Portugal no Cern(e) da Física até 2030

E a reação permanecerá pelo menos mais uma década. Foi renovado na passada sexta-feira, dia 15 de dezembro, em Genebra (Suíça), o protocolo que tem permitido a união cientifica e tecnológica entre Portugal e o Laboratório Europeu de Física de Partículas (CERN), o responsável pelo maior acelerador de partículas do mundo.
O acordo ocorreu na 25º comemoração da reunião decisiva para o desenvolvimento do acelerador de partículas LHC. Manuel Heitor, ministro da Ciência, Tecnologia e Ensino Superior, considera o contrato benéfico não só para o departamento de ensino e formação de profissionais como também para o setor industrial português, visto que o lucro é 1,6 vezes superior para as empresas nacionais, o que contribui com 0,60€ por cada euro investido em parcerias com o CERN.

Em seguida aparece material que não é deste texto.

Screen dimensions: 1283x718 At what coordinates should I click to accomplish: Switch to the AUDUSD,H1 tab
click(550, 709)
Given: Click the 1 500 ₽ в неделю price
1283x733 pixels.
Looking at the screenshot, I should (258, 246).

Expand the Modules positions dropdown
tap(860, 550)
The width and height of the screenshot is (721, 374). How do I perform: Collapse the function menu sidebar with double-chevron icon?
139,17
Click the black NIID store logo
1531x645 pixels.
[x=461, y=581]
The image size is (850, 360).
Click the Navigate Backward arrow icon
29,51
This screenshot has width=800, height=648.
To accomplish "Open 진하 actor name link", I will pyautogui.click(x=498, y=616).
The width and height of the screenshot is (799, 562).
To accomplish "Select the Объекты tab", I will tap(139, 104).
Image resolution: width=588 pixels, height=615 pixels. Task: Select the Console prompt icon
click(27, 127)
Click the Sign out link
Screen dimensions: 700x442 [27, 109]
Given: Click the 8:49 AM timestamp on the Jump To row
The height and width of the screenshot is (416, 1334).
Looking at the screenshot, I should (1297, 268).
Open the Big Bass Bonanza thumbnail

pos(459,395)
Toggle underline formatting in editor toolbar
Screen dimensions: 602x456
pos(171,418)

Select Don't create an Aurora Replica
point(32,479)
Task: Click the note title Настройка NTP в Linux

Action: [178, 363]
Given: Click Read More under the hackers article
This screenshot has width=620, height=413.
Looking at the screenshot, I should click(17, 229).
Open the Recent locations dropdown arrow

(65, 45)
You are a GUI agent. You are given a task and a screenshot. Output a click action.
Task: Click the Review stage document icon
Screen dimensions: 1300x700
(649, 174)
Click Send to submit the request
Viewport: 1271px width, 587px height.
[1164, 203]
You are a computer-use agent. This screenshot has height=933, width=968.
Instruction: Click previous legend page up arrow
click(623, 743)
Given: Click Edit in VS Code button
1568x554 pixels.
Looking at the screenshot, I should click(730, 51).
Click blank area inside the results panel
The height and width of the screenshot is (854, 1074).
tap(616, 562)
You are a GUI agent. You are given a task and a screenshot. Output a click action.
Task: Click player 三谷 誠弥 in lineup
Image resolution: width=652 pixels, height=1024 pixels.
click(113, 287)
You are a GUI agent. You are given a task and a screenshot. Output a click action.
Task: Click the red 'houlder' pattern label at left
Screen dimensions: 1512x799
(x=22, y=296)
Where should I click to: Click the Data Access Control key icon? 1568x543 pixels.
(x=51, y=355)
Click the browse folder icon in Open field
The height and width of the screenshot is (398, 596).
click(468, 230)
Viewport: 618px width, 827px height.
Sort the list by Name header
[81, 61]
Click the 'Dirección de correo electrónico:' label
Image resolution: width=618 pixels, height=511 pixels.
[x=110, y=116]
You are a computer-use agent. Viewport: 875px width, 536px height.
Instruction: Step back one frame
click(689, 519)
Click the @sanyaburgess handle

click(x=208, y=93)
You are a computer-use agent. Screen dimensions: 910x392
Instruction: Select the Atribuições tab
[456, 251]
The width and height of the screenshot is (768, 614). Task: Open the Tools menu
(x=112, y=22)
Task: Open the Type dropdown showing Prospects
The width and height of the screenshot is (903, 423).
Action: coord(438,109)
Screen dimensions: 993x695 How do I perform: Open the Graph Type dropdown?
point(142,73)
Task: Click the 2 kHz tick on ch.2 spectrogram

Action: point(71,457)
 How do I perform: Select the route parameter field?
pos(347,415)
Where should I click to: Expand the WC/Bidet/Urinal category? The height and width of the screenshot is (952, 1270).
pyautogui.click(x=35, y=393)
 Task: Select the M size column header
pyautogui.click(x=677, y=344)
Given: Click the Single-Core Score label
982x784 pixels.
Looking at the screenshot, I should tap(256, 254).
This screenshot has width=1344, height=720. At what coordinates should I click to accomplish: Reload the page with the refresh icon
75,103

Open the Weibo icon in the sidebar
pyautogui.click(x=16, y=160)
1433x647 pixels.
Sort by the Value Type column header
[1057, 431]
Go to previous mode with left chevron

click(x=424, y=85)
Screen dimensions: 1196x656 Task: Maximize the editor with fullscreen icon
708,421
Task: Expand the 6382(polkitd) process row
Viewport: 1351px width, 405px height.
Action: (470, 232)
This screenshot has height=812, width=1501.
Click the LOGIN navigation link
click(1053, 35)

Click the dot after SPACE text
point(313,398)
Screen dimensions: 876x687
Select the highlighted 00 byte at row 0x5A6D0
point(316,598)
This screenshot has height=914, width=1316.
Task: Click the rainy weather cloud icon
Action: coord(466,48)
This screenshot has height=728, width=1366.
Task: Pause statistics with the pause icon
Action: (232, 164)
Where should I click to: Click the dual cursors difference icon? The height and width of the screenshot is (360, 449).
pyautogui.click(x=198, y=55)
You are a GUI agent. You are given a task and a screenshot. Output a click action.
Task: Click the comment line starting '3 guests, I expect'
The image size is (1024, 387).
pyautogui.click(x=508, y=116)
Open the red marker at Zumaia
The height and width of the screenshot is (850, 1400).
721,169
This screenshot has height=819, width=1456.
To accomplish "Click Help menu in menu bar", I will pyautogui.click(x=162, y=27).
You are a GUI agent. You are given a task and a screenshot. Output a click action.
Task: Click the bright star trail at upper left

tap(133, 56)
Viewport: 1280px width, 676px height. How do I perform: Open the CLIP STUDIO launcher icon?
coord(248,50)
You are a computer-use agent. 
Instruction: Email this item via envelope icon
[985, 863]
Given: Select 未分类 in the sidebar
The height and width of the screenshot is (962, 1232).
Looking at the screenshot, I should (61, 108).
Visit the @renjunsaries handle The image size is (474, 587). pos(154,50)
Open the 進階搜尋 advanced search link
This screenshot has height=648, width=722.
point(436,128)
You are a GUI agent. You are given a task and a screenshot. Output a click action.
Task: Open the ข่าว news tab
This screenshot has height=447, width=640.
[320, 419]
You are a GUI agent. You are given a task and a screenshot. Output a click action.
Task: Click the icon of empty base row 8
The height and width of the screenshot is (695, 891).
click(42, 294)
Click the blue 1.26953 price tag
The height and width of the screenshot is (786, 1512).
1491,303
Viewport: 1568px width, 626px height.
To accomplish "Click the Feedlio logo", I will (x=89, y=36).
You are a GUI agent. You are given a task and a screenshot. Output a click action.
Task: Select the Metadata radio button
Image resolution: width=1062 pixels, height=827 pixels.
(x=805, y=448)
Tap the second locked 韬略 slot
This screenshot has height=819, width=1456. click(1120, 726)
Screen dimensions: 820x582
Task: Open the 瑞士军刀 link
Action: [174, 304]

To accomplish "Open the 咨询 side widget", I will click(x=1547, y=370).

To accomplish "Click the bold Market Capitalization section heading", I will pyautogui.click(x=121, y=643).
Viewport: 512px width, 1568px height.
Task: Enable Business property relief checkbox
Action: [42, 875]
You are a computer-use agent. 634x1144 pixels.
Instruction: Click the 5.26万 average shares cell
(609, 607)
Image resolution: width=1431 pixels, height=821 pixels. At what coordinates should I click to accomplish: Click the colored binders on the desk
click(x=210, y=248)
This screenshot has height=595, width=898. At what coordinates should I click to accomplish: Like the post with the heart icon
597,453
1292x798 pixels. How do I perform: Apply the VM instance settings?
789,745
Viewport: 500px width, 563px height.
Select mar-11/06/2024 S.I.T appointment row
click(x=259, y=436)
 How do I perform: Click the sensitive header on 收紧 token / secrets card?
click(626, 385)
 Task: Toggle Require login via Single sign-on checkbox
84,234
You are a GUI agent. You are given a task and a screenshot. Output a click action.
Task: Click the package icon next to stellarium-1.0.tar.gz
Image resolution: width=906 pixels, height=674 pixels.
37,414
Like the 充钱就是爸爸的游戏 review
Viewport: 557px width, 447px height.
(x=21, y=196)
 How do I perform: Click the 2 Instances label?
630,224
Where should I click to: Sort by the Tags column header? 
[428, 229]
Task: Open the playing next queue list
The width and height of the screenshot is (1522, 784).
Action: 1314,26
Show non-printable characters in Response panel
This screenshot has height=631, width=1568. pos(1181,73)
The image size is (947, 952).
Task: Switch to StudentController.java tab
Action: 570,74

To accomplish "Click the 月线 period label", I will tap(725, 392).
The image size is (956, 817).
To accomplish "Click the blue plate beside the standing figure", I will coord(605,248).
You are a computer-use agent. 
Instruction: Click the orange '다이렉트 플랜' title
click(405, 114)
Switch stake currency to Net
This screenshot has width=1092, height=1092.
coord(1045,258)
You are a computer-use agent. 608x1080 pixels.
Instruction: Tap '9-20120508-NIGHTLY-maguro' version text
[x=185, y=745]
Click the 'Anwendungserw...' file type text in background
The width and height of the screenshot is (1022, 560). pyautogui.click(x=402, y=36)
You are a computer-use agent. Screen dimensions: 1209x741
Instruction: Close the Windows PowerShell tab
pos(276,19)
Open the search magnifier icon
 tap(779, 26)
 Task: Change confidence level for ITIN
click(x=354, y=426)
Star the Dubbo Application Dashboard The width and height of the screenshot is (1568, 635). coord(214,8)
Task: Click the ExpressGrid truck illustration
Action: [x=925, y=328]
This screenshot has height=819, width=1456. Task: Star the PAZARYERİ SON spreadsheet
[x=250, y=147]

Para além de fornecer vantagens às industrias portuguesas, a novidade desta renovação é a colaboração entre a comunidade científica portuguesa e o CERN no que corresponde à física de partículas. Esta ligação com a física de alta energia permitirá uma possível e eficaz resposta a tratamentos oncológicos em substituição da quimioterapia. Em resposta a esta filiação, Portugal deverá instalar uma clínica oncológica até 2021 com tecnologia de alta energia. O principal objetivo é tratar 700 doentes oncológicos por ano.
Portugal está em parceria com o CERN há mais de 30 anos, uma parceria que tem contribuído não só para vários projetos portugueses centrados nas áreas da física e da engenharia, assim como trabalhos colaborativos no acelerador de partículas. Mais que um acelerador de partículas, um agitador da entreajuda.